Keefe's moxie couldn't compensate for his lack of quickness in the playoffs, and he saw his minutes reduced to 10.8 per. During the Finals, he was kind of a co-power forward, guarding the 6'11", 235-pound forward Toni Kukocinstead of 7'2", 265-pound Bulls center Luc Longley. Karl Malone jumped center against Longley in the Finals, mainly because he had far superior hops, plus 20 pounds on Keefe. Keefe started in 10 of the Jazz's 16 playoff games, including every contest prior to the Finals. After getting demoted in favor of two guys named Greg (Foster, then Ostertag), he earned back the starting-center gig to close out the last three Finals games. The position was still handled piecemeal, but damn it, Keefe got the start. Antoine Carr took a lot of his minutes during the last two games, as a result of Keefe's limited offense. His defense in Game 5 was somewhat questionable, too, as Toni Kukoc torched him to the tune of 13 of the Bulls' first 14 points in the game. Those first two field goals came as a result of Kukoc bodying up the shorter, slower Keefe down low. Keefe recovered a bit in Game 6 with some nice help defense, yielding an early steal.

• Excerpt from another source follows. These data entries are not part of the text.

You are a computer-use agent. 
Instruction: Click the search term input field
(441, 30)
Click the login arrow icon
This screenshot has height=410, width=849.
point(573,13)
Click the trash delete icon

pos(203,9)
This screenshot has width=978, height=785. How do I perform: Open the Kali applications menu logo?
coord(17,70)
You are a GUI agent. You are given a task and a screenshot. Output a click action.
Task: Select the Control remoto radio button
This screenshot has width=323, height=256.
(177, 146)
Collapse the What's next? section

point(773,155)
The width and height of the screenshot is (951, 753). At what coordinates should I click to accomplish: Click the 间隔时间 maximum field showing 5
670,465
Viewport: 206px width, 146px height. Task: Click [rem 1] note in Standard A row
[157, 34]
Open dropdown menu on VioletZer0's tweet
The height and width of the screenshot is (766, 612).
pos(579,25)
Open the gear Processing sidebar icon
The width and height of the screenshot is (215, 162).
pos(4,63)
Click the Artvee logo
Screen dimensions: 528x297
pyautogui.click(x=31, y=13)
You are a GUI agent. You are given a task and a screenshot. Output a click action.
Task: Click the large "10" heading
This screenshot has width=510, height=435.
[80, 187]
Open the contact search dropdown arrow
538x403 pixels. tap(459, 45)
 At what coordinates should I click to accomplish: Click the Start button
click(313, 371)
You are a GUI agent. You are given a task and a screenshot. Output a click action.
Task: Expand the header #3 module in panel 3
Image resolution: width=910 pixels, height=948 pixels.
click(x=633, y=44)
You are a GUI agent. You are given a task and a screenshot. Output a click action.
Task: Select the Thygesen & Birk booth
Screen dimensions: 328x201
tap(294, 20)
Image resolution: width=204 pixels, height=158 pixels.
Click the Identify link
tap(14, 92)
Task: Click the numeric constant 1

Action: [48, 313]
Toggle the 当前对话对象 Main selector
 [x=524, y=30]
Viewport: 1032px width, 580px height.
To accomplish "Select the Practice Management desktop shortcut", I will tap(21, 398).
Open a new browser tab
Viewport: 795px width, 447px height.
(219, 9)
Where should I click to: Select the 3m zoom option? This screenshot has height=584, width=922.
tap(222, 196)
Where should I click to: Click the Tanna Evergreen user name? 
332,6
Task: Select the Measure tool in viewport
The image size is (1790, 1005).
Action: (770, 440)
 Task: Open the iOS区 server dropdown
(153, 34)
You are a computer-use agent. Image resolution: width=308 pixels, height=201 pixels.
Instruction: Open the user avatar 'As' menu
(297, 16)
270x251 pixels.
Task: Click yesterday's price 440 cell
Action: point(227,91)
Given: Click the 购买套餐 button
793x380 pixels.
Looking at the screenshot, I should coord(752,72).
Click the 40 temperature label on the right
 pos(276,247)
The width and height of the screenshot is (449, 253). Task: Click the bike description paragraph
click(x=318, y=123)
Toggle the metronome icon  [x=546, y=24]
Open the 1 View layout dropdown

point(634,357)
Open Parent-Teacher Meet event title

Keefe was not much of a shooter away from the rim -- in the lone season where this was measured for him, he shot 61% from within three feet and did not clear 30% from any other distance. This is a guy who played all three front court spots for Utah, too, even though, again, he couldn't shoot. He was a solid post defender in the '90s sense of that phrase, in that he oftentimes anticipated penetration before it happened and would bum-rush cutters -- a move that would certainly count as some kind of flagrant today. Incidentally, Keefe AND the #6 player on this list both cracked a list of aggregated stat averages for the Jazz's all-time top 51 players.